Indeed, fines on average are seven times larger for foreign companies than for domestic ones, according to a University of Virginia law professor, Brandon L. Garrett. He found that foreign companies were penalized $35 million on average, compared with an average of $4.7 million for American companies.
So are the French and the critics right?
Partially. There's a game going on, which the foreigners haven't played as well, at least until recently. Corporations are supposed to conduct internal inquiries (stimulus for the white-collar legal industry) and then self-report with the proper amount of contrition to the authorities. Until recently, overseas-based companies haven't grasped the steps in this crucial dance, say defense lawyers, academics and former prosecutors.
Then again, the transgressions by overseas companies that prosecutors examine are often significant, involving high-level executives or board members. They seem to pass on lesser allegations that might merit attention if the company involved were American.
There is, however, less here than meets the eye. The reason is simple: The Justice Department's actions against giant foreign corporations simply aren't that tough either.
Take the F.C.P.A. violations. In only three of the top 10 cases were executives charged, according to Mike Koehler, a law professor at Southern Illinois University School of Law who runs the FCPA Professor blog. When the Justice Department uses a non-prosecution or deferred-prosecution agreement to resolve a foreign bribery case, a person is charged only 8 percent of the time, he says. Mainly, what the department does is reach settlements without having to prove anything in court, the path of least resistance for prosecutor and corporation alike.
"The D.O.J. likes to talk about its successes as if somehow leveraging criminal action against risk-averse corporations is an indication of success," Professor Koehler said.
In the Credit Suisse case, the criminal charge, which was celebrated by the Justice Department as a sign of its fortitude, was actually just another settlement that failed to impose truly serious consequences. Prosecutors were deeply worried about harming the bank or the financial markets. In the end, the criminal charge was essentially semantic because regulators made sure not to revoke the bank's charter or otherwise curtail its future business. There was little substantive difference between it and a deferred-prosecution agreement.
The real problem is not that the Justice Department singles out foreign companies; it's that the way it metes out corporate justice is so toothless, arbitrary and opaque.

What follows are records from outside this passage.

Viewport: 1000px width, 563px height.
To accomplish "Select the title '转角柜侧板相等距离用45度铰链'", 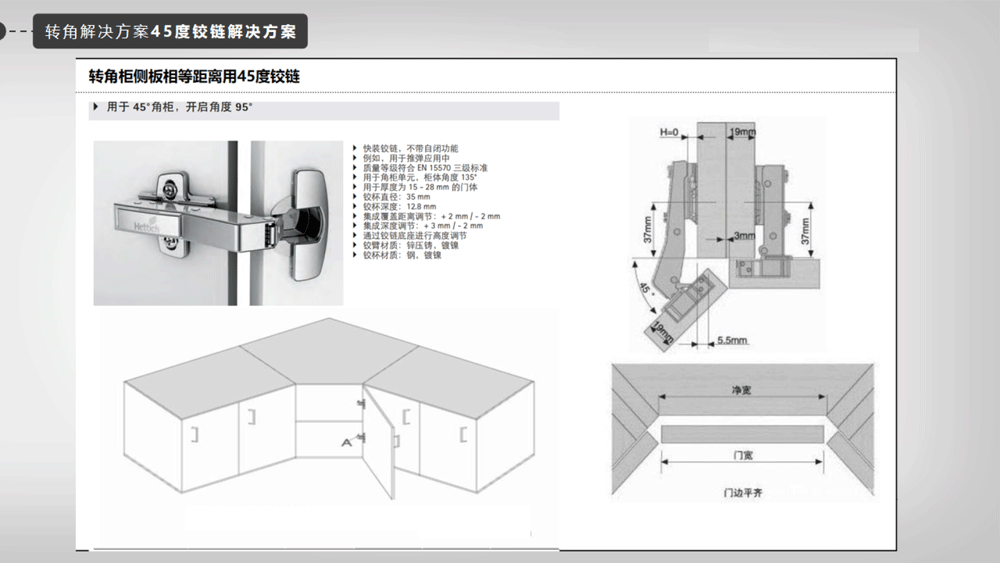I will pos(195,76).
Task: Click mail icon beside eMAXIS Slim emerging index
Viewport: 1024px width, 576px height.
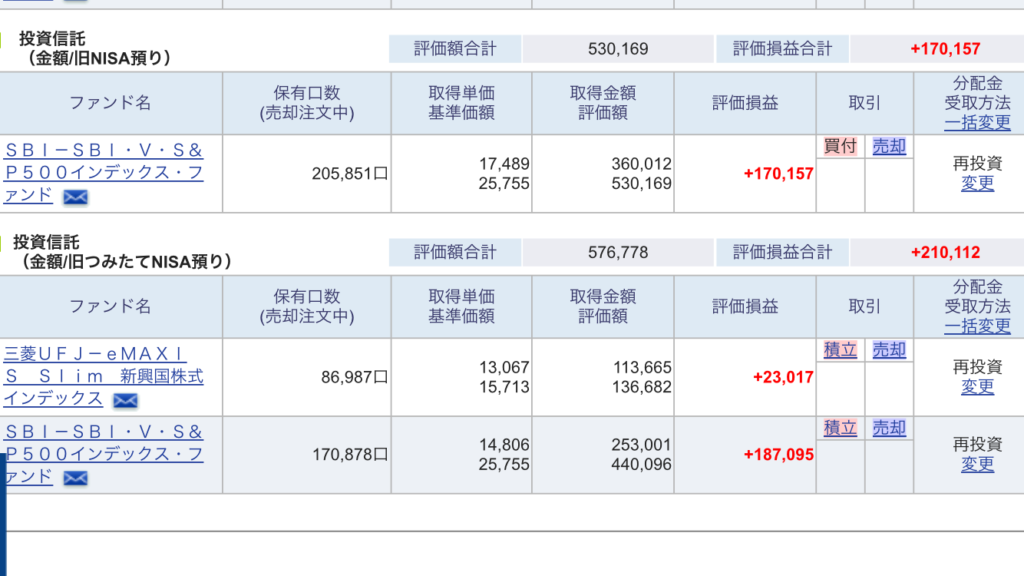Action: 125,400
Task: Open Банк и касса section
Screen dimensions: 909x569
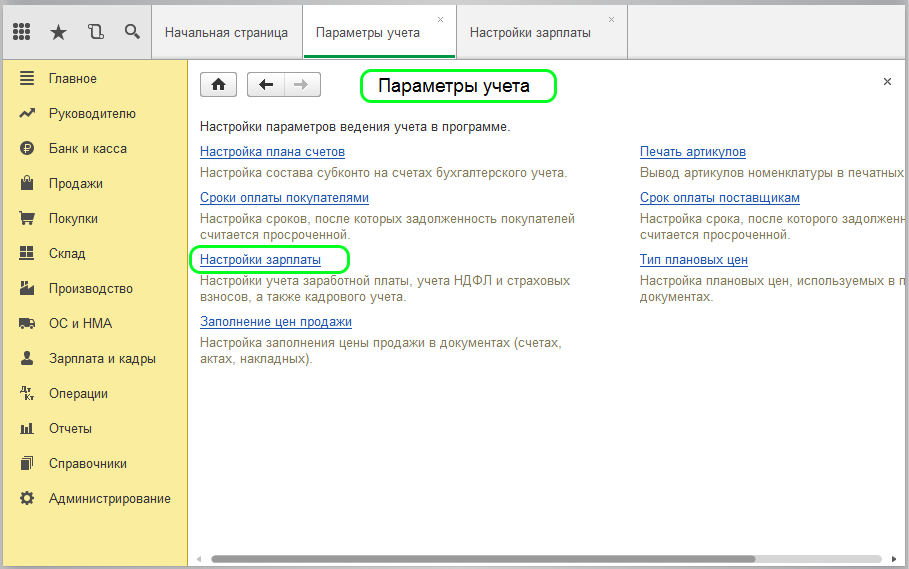Action: point(87,148)
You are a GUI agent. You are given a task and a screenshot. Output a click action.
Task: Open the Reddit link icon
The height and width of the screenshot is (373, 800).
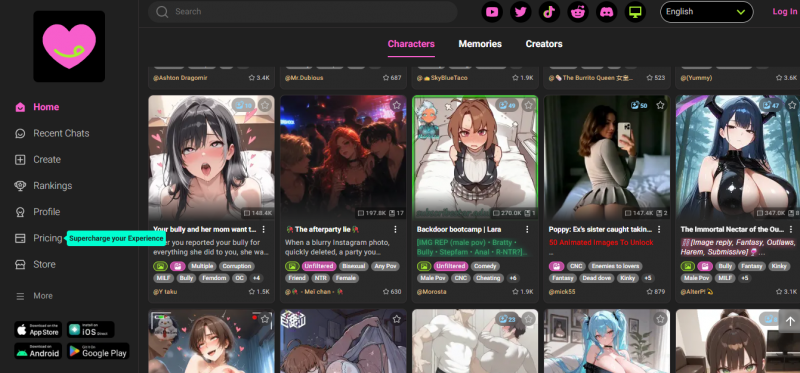[x=578, y=12]
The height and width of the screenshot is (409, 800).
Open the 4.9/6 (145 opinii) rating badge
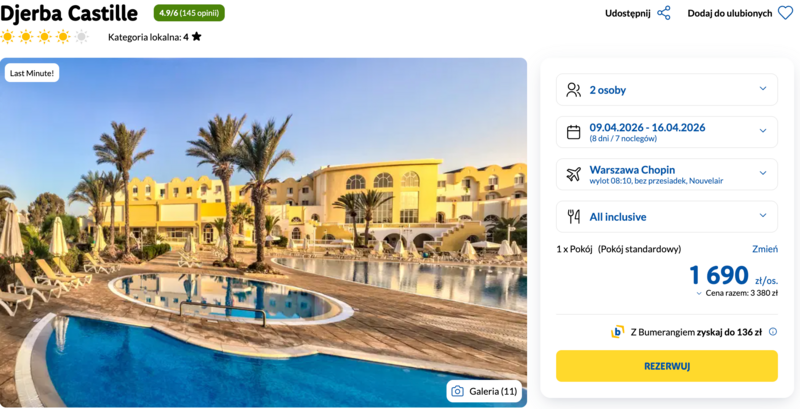pos(189,13)
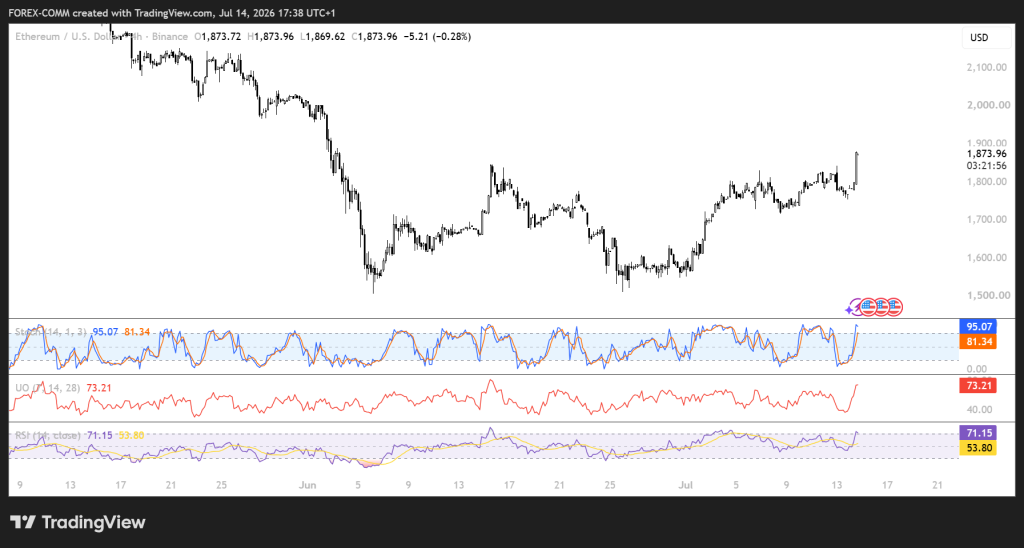
Task: Click the current price 1,873.96 axis label
Action: click(986, 154)
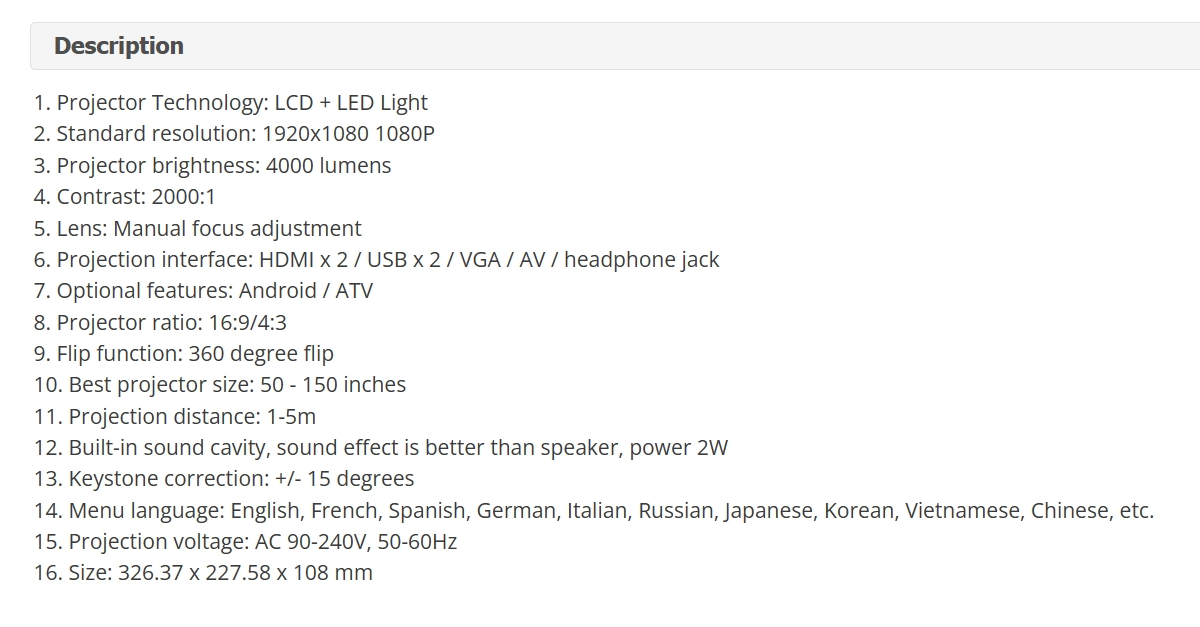Click the Standard resolution 1920x1080 line
Viewport: 1200px width, 627px height.
click(234, 134)
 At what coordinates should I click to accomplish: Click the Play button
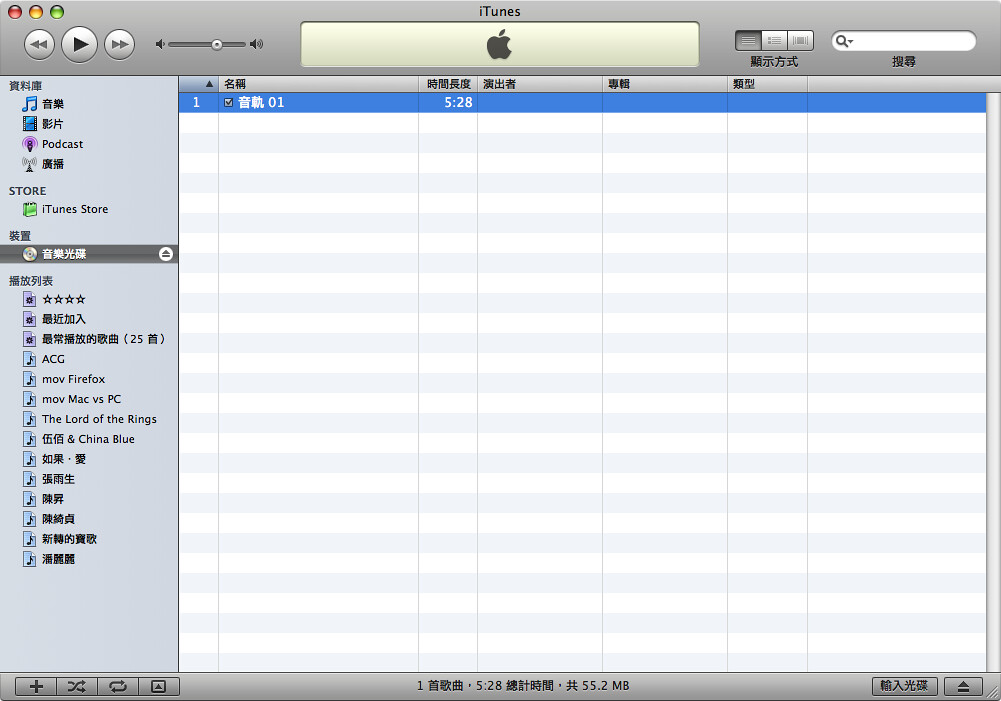click(80, 44)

There is little method to what companies get charged and which get to score deferred-prosecution agreements. There are few reasons a fine is X rather than Y. When a corporation gets charged or reaches a deferred-prosecution agreement, it isn't clear when or whether an individual will also get charged. The randomness and lack of transparency isn't just. It opens the Justice Department up to legitimate criticism as well as conspiracy theories.
Justice shouldn't be a matter of finding the best-connected law firm to defend you. It shouldn't be about where your headquarters are. It should not be about your place in line, a case of bad luck. BNP Paribas was next just when the authorities finally appear to have decided they needed to actually be tough, rather than pantomiming it. That's unfair.
Of course, not every case can be resolved in exactly the same fashion. They all have specific circumstances. Guidelines shouldn't be handcuffs. The solution is to move away from settlements and toward trials and convictions, especially of individuals. There is the possibility of abuse and arbitrariness in such prosecutions as well. But they would be more public and prosecutors would be called on to prove their case. Then we'd find out whether the French do actually deserve it more.